Consumer prices rose 0.2% in August, the same as in July. Excluding food and energy, core consumer prices were up by 0.3% with the contribution from shelter (including the much-debated imputed owners’ equivalent rent component) accounting for 70% of the increase in the “all items” index. Over the last 12 months, headline consumer prices were up 2.5% Y/Y and core prices were up 3.2% Y/Y, both at their lowest annual pace in more than three years.

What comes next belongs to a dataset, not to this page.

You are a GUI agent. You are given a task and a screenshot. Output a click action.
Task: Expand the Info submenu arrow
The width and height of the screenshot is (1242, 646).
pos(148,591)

Headline producer prices edged higher by 0.2% in August, as prices for services rose 0.4% and goods prices held steady. Excluding food and energy, core goods prices rose 0.3% in August, the same as in July. Headline producer prices have advanced 1.7% over the past 12 months and core prices (final demand less foods, energy, and trade services) have risen by 3.3%.
Wholesale sales rose in July and at a faster pace than the slight gain in inventories, pushing the inventories-to-sales ratio down a notch. Inventories rose by 0.2% in July and were up 0.4% Y/Y. The largest inventories gains occurred in pharmaceuticals, autos and parts, and professional equipment. Inventories were drawn down notably in metals, petroleum, and machinery. Wholesale sales were up 1.1% in July and up 2.9% Y/Y. The gain was driven by higher sales of petroleum. The inventories-to-sales ratio declined from 1.36 to 1.35 in July, lower than last year’s 1.38.
ENERGY
A look at energy data as of Thursday morning shows Brent oil prices down so far this week and lower than the same time last year. Henry Hub natural gas prices also eased (though less so) and are lower than last year. As a result, the competitiveness ratio was lower at 31.8. Natural gas stocks were up and the U.S. oil and gas rig count was down by 1 to 577 and down from 626 last year.
CHEMICALS
Indicators for the business of chemistry suggest a yellow banner.
According to data released by the Association of American Railroads, chemical railcar loadings were down to 32,669 for the week ending Sept 7. Loadings were up 4.6% Y/Y (13-week MA), up (4.4%) YTD/YTD and have been on the rise for 8 of the last 13 weeks.
Both inventories and sales at the wholesale level fell in July. Sales of chemicals fell 0.9% in July to $12.7 billion. Wholesale inventories were drawn down 0.9% by the end of the month. The inventories-to-sales (I/S) ratio rose held steady at 1.16 in July, lower than the 1.23 I/S ratio in July 2023. Compared to a year ago, chemical wholesale inventories were down 8.8% Y/Y while sales were off 2.9% Y/Y.
Producer prices for chemicals rose 0.4% in August, the fourth consecutive monthly gain, and were 0.6% higher on a Y/Y comparison. Prices were higher for consumer products, bulk petrochemicals and organics, plastic resins, manufactured fibers, coatings and other specialty chemicals. These gains were partially offset by lower prices for inorganic chemicals, synthetic rubber, and agricultural chemicals. Feedstock prices eased by 3.2% during August but were up by 31.1% Y/Y.
Note On the Color Codes
Banner colors reflect an assessment of the current conditions in the overall economy and the business chemistry of chemistry. For the overall economy we keep a running tab of 20 indicators. The banner color for the macroeconomic section is determined as follows:
Green – 13 or more positives
Yellow – between 8 and 12 positives
Red – 7 or fewer positives
There are fewer indicators available for the chemical industry. Our assessment on banner color largely relies upon how chemical industry production has changed over the most recent three months.